Development Diary Converting XNA 3.1 to XNA 4.0

20-Mar-2011

I have finished applying the changes required to convert Flap from XNA 3.1 to XNA 4.0. The changes haven't been too arduous.

During the conversion I have used two key resources. Shawn Hargreaves excellent XNA blog. http://blogs.msdn.com/b/shawnhar and the Nexlon Studio cheat sheet. http://www.nelxon.com/blog/xna-3-1-to-xna-4-0-cheatsheet/

Maximum Texture Size 4096x4096

The biggest single issue for Flap was the maximum texture size limits. Many graphics cards have a maximum texture size of 4096x4096. This is now enforced in XNA. The thinking is really clear - try to remove as many issues for developers by saving them from themselves. Windows 7 Phone devices will really not support anything higher. I knew this when I first authored the scrolling level graphics. It was easier to author a very wide texture but I always knew that I should have split into sub rectangles off a 4096x4096 texture.

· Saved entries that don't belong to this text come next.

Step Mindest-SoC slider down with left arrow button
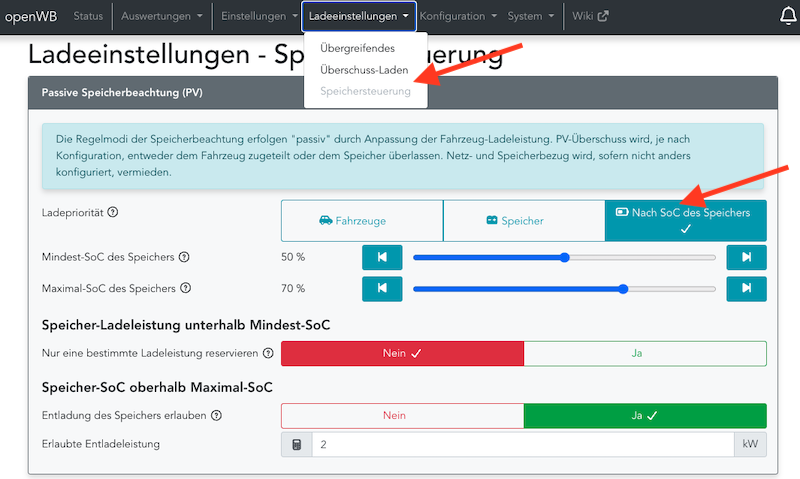This screenshot has width=800, height=479. 381,257
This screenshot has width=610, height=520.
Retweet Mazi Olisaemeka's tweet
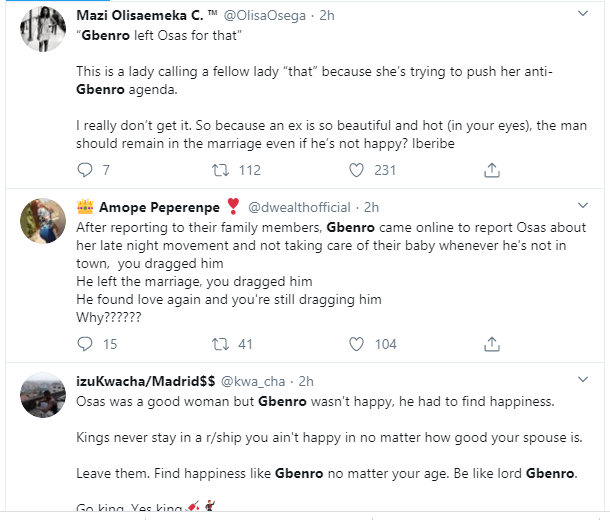click(221, 170)
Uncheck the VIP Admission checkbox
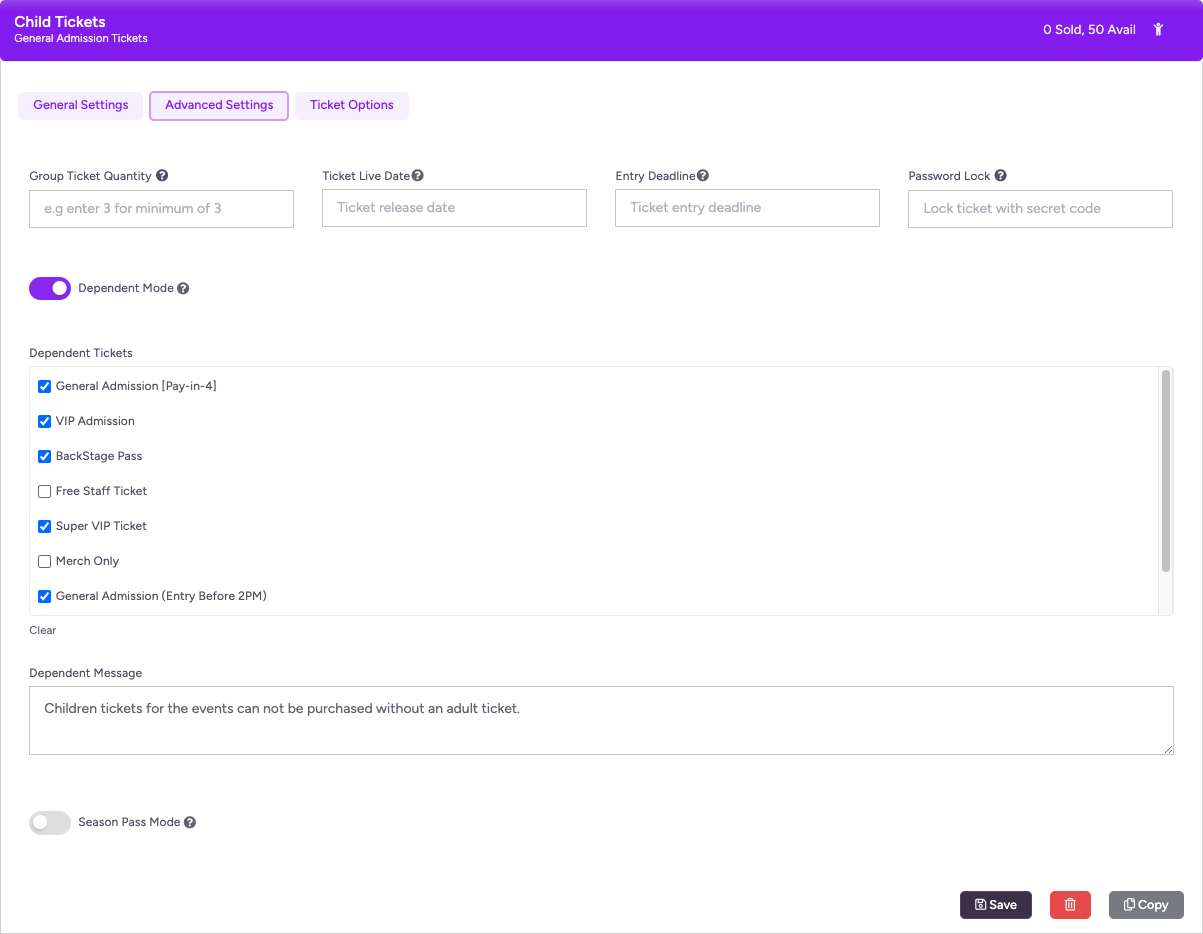This screenshot has width=1203, height=934. click(x=44, y=421)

SpriteBlendMode is now BlendState

The enumeration for blend mode has been replaced with a set of static BlendState instances. My SpriteBatch.Begin calls were all pretty much in a common Actor class. As a result changing the call sites wasn't too bad.

I do find that graphically there are small differences between XNA 3.1 and XNA 4.0. A few tweaks to the textures used and similar changes and I'm happy with the final results.

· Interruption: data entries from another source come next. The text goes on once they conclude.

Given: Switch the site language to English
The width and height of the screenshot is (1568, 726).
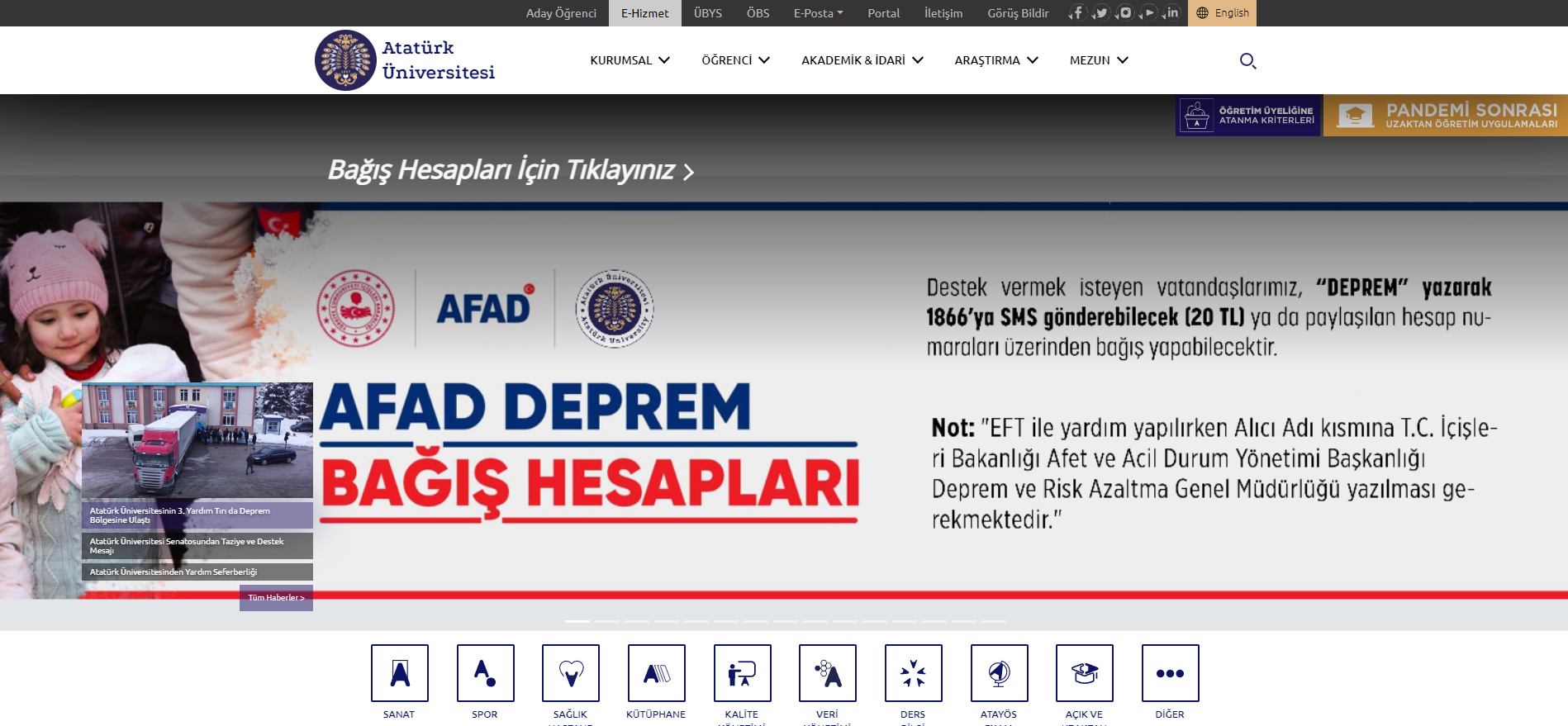Looking at the screenshot, I should 1223,13.
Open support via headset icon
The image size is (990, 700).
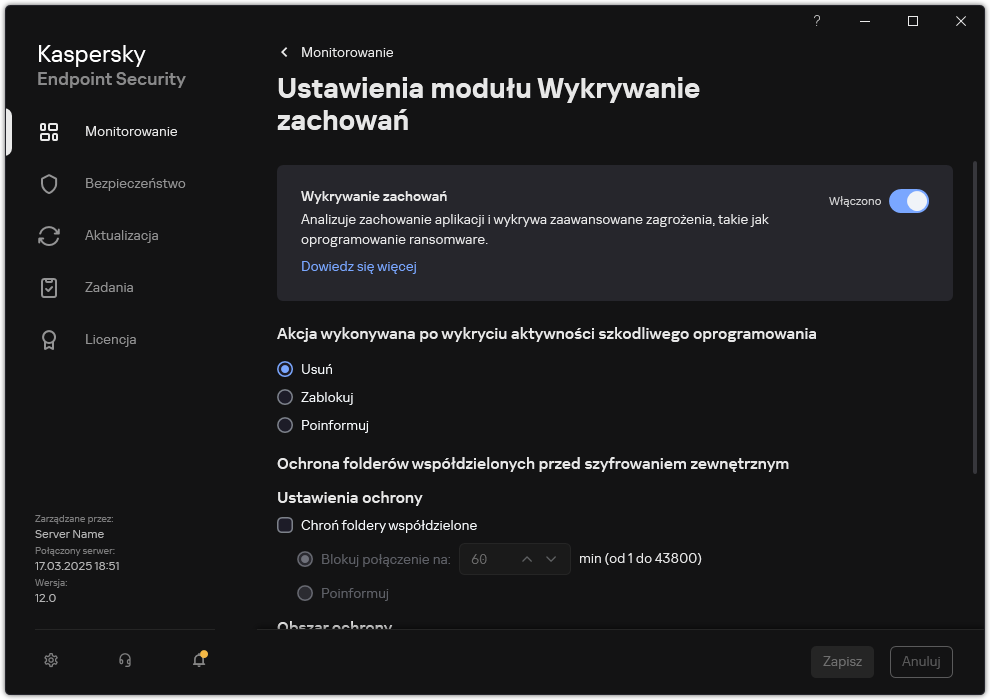pos(124,660)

TransparentWhite has been removed from Color

TransparentWhite and TransparentBlack have been replaced with a single Transparent. This obviously does make a different when you are doing linear extrapolations and similar functions.

This was a bit tricky as many of the call sites were actually in XML files parsed via the content loader and the XmlImmediateSerializer.

StorageContainer

The storage container mechanisms to actually create and read files has actually been changed quite a bit. The abstraction has moved to the container itself. Previously you would simply create a FileStream and use the StorageContainer Path to instantiate the files.

This is actually a change for the better. The abstraction is now where it should be. The different types of storage know how to create files and can pass a Stream type back from OpenFile. The XNA 4.0 compact framework on the Xbox has a specific extension assembly for XML serialization. That can throw you for a few minutes as you try to work out the missing reference!

Effect.CurrentTechnique.Passes[0].Begin is now Apply

The Effect framework has changed in a number of ways. The one that affects everybody is a new Apply method. Changing the call sites was easy due to the common base classes I use throughout the code. There are a few specialist types that have none trivial rendering that do there own thing.

The shield effect looked quite different under XNA 4.0. I think this is down to changes in the HLSL compiler and possibly pixel shaders that worked but didn't originally work as per the specification.